*** Begin section ***

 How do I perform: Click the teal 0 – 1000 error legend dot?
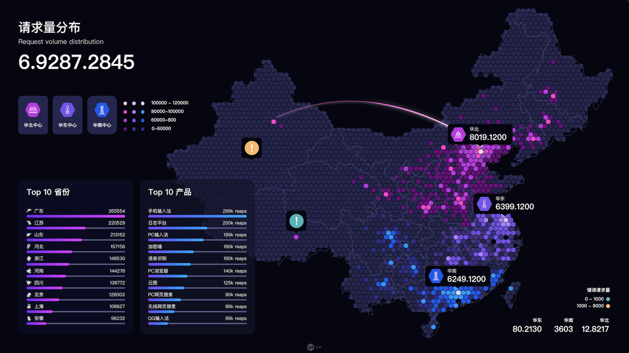point(608,299)
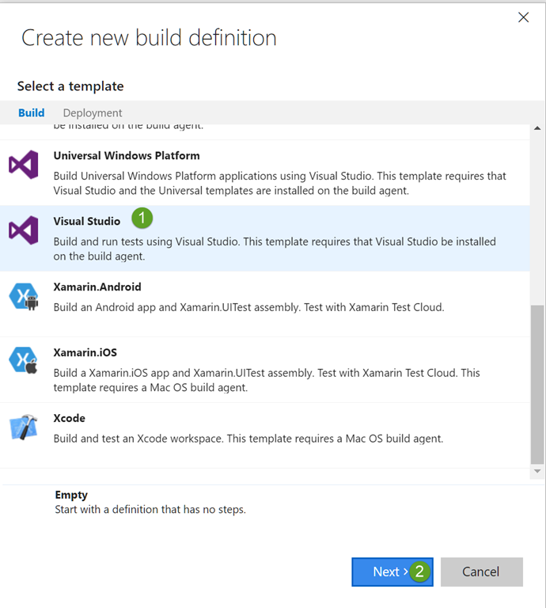Screen dimensions: 546x608
Task: Select the Xamarin.iOS template icon
Action: click(x=24, y=361)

*** End section ***

Task details
All of the data is to be returned exactly, with no pictures included.

Output for this task
 How do I perform: Click the teal 0 – 1000 error legend dot?
point(608,299)
Screen dimensions: 546x608
Task: Select the Xamarin.iOS template icon
Action: click(x=24, y=361)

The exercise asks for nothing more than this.